• [Problem to solve] Reproduce the lines of the listing below character for character, from the line containing "Where should I click to: Click the Pre" through the line containing "Action: (266, 555)", inclusive.

[Raw records]
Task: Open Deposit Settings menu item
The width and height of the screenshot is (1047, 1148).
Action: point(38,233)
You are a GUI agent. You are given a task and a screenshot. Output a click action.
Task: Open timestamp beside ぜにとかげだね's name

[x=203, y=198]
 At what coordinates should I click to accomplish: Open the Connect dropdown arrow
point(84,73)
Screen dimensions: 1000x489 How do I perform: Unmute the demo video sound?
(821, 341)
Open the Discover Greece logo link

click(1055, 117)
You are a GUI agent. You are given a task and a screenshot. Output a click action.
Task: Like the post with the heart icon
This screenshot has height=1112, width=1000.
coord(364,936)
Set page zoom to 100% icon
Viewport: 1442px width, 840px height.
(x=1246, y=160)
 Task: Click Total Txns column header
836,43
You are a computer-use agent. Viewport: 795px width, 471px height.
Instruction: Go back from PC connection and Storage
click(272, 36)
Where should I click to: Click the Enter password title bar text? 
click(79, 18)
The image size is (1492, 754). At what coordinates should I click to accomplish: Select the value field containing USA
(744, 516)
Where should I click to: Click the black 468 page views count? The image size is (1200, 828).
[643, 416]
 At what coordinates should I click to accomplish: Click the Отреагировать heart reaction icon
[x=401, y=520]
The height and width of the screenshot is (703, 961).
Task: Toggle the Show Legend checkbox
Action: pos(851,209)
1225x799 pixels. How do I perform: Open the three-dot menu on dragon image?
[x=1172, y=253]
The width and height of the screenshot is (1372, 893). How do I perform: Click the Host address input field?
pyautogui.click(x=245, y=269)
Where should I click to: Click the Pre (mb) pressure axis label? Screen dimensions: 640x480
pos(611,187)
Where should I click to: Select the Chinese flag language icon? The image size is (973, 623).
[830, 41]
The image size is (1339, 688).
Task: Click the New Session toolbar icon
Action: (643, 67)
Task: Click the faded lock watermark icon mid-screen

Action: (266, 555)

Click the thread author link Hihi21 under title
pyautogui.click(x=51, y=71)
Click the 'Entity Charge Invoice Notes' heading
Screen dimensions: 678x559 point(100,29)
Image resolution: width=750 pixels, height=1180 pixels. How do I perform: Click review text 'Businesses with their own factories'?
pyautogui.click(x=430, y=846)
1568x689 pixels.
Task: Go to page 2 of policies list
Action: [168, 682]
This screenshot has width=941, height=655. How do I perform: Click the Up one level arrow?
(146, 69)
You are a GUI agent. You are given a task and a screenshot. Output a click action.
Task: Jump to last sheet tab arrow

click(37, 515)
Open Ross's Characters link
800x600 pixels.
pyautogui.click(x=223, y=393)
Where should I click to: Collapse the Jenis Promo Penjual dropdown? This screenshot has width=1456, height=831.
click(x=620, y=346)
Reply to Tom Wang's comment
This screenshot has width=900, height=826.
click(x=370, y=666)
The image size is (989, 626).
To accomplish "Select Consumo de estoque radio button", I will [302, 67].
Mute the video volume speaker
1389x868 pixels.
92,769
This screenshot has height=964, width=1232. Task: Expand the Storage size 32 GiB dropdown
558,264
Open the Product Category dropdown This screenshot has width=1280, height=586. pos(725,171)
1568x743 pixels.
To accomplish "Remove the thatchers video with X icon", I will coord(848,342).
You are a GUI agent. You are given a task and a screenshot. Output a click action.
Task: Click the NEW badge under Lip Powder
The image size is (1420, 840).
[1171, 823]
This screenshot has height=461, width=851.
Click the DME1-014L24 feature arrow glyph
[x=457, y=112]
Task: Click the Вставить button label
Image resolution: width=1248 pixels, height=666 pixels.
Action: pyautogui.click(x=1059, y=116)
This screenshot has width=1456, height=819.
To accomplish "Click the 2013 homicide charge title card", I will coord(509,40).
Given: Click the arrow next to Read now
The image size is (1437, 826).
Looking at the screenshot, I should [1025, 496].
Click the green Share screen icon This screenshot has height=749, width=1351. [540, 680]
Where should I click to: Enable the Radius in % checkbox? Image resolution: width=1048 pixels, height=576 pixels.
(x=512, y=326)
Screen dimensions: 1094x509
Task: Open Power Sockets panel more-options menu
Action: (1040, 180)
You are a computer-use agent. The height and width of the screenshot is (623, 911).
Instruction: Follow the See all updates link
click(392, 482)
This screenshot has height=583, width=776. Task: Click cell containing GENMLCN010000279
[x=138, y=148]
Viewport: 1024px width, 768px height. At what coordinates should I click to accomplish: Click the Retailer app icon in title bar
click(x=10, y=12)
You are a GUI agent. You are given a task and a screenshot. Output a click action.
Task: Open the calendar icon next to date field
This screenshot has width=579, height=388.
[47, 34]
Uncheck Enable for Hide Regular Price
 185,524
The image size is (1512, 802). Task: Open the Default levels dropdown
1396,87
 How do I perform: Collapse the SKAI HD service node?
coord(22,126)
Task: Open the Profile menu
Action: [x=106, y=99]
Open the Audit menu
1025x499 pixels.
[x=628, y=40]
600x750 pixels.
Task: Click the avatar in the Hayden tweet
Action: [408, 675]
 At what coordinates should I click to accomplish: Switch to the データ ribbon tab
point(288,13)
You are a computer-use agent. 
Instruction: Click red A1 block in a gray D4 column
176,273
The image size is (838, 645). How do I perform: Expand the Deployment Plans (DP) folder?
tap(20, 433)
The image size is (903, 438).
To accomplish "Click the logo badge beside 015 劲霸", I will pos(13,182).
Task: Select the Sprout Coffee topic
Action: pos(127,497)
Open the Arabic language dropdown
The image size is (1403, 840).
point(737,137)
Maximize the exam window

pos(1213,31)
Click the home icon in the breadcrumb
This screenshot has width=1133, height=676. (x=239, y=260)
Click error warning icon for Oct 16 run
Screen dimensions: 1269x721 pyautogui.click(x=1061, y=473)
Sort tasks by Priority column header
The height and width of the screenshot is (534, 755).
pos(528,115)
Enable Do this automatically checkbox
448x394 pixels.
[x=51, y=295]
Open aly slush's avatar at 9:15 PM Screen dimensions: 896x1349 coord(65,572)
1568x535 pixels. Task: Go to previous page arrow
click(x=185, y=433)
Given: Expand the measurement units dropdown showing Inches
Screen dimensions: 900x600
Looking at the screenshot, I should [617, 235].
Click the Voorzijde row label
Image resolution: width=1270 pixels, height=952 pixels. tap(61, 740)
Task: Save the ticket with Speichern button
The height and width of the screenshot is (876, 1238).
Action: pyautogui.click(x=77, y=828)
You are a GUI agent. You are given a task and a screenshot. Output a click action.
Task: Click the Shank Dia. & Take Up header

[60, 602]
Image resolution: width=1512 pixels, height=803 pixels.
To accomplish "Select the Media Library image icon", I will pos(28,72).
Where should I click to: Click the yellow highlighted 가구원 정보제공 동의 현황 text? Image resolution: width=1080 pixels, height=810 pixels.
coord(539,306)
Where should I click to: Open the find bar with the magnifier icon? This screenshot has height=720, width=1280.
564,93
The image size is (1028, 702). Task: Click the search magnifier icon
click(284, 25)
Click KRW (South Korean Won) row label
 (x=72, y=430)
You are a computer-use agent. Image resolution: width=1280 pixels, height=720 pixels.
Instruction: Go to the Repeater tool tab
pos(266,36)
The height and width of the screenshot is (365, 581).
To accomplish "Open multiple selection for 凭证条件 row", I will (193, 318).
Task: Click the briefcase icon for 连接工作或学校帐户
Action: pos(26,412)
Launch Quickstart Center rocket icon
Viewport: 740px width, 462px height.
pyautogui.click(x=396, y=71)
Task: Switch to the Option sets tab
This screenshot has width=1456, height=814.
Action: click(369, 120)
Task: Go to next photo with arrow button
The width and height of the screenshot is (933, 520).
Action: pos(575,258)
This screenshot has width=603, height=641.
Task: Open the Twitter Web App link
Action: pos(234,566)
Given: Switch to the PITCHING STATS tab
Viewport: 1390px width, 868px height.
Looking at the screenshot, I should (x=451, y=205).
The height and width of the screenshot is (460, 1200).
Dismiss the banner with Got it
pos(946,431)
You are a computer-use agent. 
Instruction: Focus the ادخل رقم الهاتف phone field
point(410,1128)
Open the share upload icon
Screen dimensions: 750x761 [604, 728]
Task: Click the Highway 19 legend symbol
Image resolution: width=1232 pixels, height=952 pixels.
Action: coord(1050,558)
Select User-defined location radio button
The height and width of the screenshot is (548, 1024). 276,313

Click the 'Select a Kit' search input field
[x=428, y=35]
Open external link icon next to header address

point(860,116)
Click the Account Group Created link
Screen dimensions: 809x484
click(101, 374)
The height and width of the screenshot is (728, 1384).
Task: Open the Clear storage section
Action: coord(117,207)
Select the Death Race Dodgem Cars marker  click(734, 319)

• [Answer to the task]
Where should I click to: Click the Pre (mb) pressure axis label? Screen dimensions: 640x480
pos(611,187)
Where should I click to: Select the Chinese flag language icon? The image size is (973, 623).
[830, 41]
The image size is (1339, 688).
Task: Click the New Session toolbar icon
Action: (643, 67)
Task: Click the faded lock watermark icon mid-screen

Action: (266, 555)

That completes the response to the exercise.